**WHAT IS BEING ASKED:**
Copy the items below, replacing "Screen dimensions" with "Display size" wherever it occurs and changing nothing else.

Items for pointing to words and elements
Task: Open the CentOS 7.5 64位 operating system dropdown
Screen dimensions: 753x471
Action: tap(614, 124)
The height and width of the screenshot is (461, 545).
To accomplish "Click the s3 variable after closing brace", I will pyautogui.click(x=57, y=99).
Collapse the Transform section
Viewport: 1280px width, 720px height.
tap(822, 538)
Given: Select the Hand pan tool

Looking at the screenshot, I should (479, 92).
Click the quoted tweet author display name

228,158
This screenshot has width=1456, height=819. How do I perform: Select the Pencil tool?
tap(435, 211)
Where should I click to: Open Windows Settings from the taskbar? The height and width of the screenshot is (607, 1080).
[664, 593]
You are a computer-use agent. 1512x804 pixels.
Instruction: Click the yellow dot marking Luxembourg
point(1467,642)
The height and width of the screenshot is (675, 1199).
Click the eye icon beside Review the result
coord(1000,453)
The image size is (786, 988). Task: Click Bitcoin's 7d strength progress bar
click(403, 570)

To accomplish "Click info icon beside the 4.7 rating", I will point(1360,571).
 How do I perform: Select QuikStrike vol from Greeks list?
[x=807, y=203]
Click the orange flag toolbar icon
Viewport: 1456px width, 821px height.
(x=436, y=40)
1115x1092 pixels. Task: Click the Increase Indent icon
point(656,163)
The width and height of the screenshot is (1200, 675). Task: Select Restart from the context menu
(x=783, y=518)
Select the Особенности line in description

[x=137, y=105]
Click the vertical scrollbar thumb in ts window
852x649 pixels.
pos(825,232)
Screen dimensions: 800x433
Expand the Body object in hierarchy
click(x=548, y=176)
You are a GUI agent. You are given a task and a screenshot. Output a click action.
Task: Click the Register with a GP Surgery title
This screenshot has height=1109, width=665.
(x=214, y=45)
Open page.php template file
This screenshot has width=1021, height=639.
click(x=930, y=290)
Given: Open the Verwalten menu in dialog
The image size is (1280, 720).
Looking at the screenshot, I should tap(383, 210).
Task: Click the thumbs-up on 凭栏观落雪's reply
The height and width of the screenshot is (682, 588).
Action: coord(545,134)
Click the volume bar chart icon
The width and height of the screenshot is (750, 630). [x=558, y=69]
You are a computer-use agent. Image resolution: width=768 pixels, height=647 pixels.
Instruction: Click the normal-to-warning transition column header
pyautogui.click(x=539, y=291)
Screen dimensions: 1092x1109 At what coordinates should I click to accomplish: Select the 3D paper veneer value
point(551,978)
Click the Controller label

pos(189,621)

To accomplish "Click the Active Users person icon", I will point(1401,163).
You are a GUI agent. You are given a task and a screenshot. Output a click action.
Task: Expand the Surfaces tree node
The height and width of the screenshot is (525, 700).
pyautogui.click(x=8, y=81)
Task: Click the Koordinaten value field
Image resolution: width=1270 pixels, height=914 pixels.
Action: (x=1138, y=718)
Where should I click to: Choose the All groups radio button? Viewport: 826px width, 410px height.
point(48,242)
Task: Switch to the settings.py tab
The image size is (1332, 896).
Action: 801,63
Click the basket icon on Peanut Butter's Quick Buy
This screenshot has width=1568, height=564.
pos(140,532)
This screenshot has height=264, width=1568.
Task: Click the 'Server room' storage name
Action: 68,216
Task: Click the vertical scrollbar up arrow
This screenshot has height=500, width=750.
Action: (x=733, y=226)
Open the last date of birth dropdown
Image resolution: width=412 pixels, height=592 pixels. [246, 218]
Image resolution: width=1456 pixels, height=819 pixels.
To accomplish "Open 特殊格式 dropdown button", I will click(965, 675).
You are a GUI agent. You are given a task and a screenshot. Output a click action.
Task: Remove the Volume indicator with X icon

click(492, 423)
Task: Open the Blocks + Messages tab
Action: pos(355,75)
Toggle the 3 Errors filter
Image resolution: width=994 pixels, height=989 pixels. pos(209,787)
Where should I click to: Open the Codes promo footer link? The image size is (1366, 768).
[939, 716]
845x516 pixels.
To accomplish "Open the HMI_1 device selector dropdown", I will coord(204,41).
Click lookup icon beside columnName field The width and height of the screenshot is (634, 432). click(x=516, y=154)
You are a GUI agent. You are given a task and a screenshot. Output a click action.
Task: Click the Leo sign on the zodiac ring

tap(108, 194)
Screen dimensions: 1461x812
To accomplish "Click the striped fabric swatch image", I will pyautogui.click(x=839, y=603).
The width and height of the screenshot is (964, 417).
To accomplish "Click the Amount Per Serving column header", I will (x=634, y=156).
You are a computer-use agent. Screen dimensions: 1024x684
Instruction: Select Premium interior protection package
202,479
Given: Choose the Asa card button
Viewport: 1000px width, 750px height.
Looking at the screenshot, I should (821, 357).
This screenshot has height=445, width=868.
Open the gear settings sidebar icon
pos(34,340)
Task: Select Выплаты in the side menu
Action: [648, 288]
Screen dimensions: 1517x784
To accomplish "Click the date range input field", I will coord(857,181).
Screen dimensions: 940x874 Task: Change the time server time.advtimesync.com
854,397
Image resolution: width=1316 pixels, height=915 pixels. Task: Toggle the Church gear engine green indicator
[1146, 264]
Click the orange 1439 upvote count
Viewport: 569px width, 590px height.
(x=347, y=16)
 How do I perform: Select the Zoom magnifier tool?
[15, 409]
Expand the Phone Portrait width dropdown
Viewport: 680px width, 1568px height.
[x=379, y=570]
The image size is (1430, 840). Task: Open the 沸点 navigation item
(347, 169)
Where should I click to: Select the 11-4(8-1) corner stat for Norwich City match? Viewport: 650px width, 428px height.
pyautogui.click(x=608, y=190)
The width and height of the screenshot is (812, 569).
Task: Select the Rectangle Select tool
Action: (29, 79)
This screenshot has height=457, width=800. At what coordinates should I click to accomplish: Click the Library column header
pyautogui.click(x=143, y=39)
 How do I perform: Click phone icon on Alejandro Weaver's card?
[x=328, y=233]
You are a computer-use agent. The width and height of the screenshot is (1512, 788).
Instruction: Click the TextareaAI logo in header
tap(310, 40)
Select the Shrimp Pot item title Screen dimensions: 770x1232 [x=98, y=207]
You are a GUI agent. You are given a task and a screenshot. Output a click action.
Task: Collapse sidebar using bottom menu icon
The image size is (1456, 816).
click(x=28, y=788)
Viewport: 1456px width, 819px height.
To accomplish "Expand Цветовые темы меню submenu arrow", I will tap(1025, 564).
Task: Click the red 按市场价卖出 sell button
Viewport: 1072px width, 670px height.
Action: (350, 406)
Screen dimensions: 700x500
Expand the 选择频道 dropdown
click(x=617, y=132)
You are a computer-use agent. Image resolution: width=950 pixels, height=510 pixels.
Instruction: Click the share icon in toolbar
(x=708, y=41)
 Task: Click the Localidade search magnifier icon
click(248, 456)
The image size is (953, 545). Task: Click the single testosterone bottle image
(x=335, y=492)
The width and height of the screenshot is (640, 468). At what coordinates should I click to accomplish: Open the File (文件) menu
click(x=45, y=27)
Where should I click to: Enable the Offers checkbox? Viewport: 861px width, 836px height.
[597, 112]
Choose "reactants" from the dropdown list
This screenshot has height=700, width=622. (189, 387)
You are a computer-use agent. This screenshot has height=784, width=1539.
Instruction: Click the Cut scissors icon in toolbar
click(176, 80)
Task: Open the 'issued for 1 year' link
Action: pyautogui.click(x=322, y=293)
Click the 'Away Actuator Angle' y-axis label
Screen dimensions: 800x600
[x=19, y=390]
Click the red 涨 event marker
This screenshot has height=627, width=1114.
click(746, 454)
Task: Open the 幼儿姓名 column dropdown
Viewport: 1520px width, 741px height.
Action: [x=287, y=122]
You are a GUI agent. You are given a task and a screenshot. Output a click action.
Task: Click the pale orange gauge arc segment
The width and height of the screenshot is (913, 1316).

**RESPONSE TO THIS EXERCISE:**
Task: Open the CentOS 7.5 64位 operating system dropdown
Display size: 753x471
Action: tap(614, 124)
The height and width of the screenshot is (461, 545).
To accomplish "Click the s3 variable after closing brace", I will pyautogui.click(x=57, y=99).
Collapse the Transform section
Viewport: 1280px width, 720px height.
tap(822, 538)
Given: Select the Hand pan tool

Looking at the screenshot, I should (479, 92).
Click the quoted tweet author display name

228,158
This screenshot has width=1456, height=819. How do I perform: Select the Pencil tool?
tap(435, 211)
Where should I click to: Open Windows Settings from the taskbar? The height and width of the screenshot is (607, 1080).
[664, 593]
You are a computer-use agent. 1512x804 pixels.
Instruction: Click the yellow dot marking Luxembourg
point(1467,642)
The height and width of the screenshot is (675, 1199).
Click the eye icon beside Review the result
coord(1000,453)
The image size is (786, 988). Task: Click Bitcoin's 7d strength progress bar
click(403, 570)

To accomplish "Click info icon beside the 4.7 rating", I will point(1360,571).
 How do I perform: Select QuikStrike vol from Greeks list?
[x=807, y=203]
Click the orange flag toolbar icon
Viewport: 1456px width, 821px height.
(x=436, y=40)
1115x1092 pixels. Task: Click the Increase Indent icon
point(656,163)
The width and height of the screenshot is (1200, 675). Task: Select Restart from the context menu
(x=783, y=518)
Select the Особенности line in description

[x=137, y=105]
Click the vertical scrollbar thumb in ts window
852x649 pixels.
pos(825,232)
Display size: 800x433
Expand the Body object in hierarchy
click(x=548, y=176)
You are a GUI agent. You are given a task and a screenshot. Output a click action.
Task: Click the Register with a GP Surgery title
This screenshot has height=1109, width=665.
(x=214, y=45)
Open page.php template file
This screenshot has width=1021, height=639.
click(x=930, y=290)
Given: Open the Verwalten menu in dialog
The image size is (1280, 720).
Looking at the screenshot, I should tap(383, 210).
Task: Click the thumbs-up on 凭栏观落雪's reply
The height and width of the screenshot is (682, 588).
Action: coord(545,134)
Click the volume bar chart icon
The width and height of the screenshot is (750, 630). [x=558, y=69]
You are a computer-use agent. Image resolution: width=768 pixels, height=647 pixels.
Instruction: Click the normal-to-warning transition column header
pyautogui.click(x=539, y=291)
Display size: 1092x1109 At what coordinates should I click to accomplish: Select the 3D paper veneer value
point(551,978)
Click the Controller label

pos(189,621)

To accomplish "Click the Active Users person icon", I will point(1401,163).
You are a GUI agent. You are given a task and a screenshot. Output a click action.
Task: Expand the Surfaces tree node
The height and width of the screenshot is (525, 700).
pyautogui.click(x=8, y=81)
Task: Click the Koordinaten value field
Image resolution: width=1270 pixels, height=914 pixels.
Action: (x=1138, y=718)
Where should I click to: Choose the All groups radio button? Viewport: 826px width, 410px height.
point(48,242)
Task: Switch to the settings.py tab
The image size is (1332, 896).
Action: 801,63
Click the basket icon on Peanut Butter's Quick Buy
This screenshot has width=1568, height=564.
pos(140,532)
This screenshot has height=264, width=1568.
Task: Click the 'Server room' storage name
Action: 68,216
Task: Click the vertical scrollbar up arrow
This screenshot has height=500, width=750.
Action: (x=733, y=226)
Open the last date of birth dropdown
Image resolution: width=412 pixels, height=592 pixels. [246, 218]
Image resolution: width=1456 pixels, height=819 pixels.
To accomplish "Open 特殊格式 dropdown button", I will click(965, 675).
You are a GUI agent. You are given a task and a screenshot. Output a click action.
Task: Remove the Volume indicator with X icon

click(492, 423)
Task: Open the Blocks + Messages tab
Action: pos(355,75)
Toggle the 3 Errors filter
Image resolution: width=994 pixels, height=989 pixels. pos(209,787)
Where should I click to: Open the Codes promo footer link? The image size is (1366, 768).
[939, 716]
845x516 pixels.
To accomplish "Open the HMI_1 device selector dropdown", I will coord(204,41).
Click lookup icon beside columnName field The width and height of the screenshot is (634, 432). click(x=516, y=154)
You are a GUI agent. You are given a task and a screenshot. Output a click action.
Task: Click the Leo sign on the zodiac ring

tap(108, 194)
Display size: 1461x812
To accomplish "Click the striped fabric swatch image", I will pyautogui.click(x=839, y=603).
The width and height of the screenshot is (964, 417).
To accomplish "Click the Amount Per Serving column header", I will (x=634, y=156).
You are a computer-use agent. Display size: 1024x684
Instruction: Select Premium interior protection package
202,479
Given: Choose the Asa card button
Viewport: 1000px width, 750px height.
Looking at the screenshot, I should (821, 357).
This screenshot has height=445, width=868.
Open the gear settings sidebar icon
pos(34,340)
Task: Select Выплаты in the side menu
Action: [648, 288]
Display size: 1517x784
To accomplish "Click the date range input field", I will coord(857,181).
Display size: 940x874 Task: Change the time server time.advtimesync.com
854,397
Image resolution: width=1316 pixels, height=915 pixels. Task: Toggle the Church gear engine green indicator
[1146, 264]
Click the orange 1439 upvote count
Viewport: 569px width, 590px height.
(x=347, y=16)
 How do I perform: Select the Zoom magnifier tool?
[15, 409]
Expand the Phone Portrait width dropdown
Viewport: 680px width, 1568px height.
[x=379, y=570]
The image size is (1430, 840). Task: Open the 沸点 navigation item
(347, 169)
Where should I click to: Select the 11-4(8-1) corner stat for Norwich City match? Viewport: 650px width, 428px height.
pyautogui.click(x=608, y=190)
The width and height of the screenshot is (812, 569).
Task: Select the Rectangle Select tool
Action: (29, 79)
This screenshot has height=457, width=800. At what coordinates should I click to accomplish: Click the Library column header
pyautogui.click(x=143, y=39)
 How do I perform: Click phone icon on Alejandro Weaver's card?
[x=328, y=233]
You are a computer-use agent. The width and height of the screenshot is (1512, 788).
Instruction: Click the TextareaAI logo in header
tap(310, 40)
Select the Shrimp Pot item title Display size: 770x1232 [x=98, y=207]
You are a GUI agent. You are given a task and a screenshot. Output a click action.
Task: Collapse sidebar using bottom menu icon
The image size is (1456, 816).
click(x=28, y=788)
Viewport: 1456px width, 819px height.
To accomplish "Expand Цветовые темы меню submenu arrow", I will tap(1025, 564).
Task: Click the red 按市场价卖出 sell button
Viewport: 1072px width, 670px height.
Action: (350, 406)
Display size: 700x500
Expand the 选择频道 dropdown
click(x=617, y=132)
You are a computer-use agent. Image resolution: width=950 pixels, height=510 pixels.
Instruction: Click the share icon in toolbar
(x=708, y=41)
 Task: Click the Localidade search magnifier icon
click(248, 456)
The image size is (953, 545). Task: Click the single testosterone bottle image
(x=335, y=492)
The width and height of the screenshot is (640, 468). At what coordinates should I click to accomplish: Open the File (文件) menu
click(x=45, y=27)
Where should I click to: Enable the Offers checkbox? Viewport: 861px width, 836px height.
[597, 112]
Choose "reactants" from the dropdown list
This screenshot has height=700, width=622. (189, 387)
You are a computer-use agent. This screenshot has height=784, width=1539.
Instruction: Click the Cut scissors icon in toolbar
click(176, 80)
Task: Open the 'issued for 1 year' link
Action: pyautogui.click(x=322, y=293)
Click the 'Away Actuator Angle' y-axis label
Display size: 800x600
[x=19, y=390]
Click the red 涨 event marker
This screenshot has height=627, width=1114.
click(746, 454)
Task: Open the 幼儿姓名 column dropdown
Viewport: 1520px width, 741px height.
Action: [x=287, y=122]
You are a GUI agent. You are given a task and a screenshot. Output a click action.
Task: Click the pale orange gauge arc segment
The width and height of the screenshot is (913, 1316).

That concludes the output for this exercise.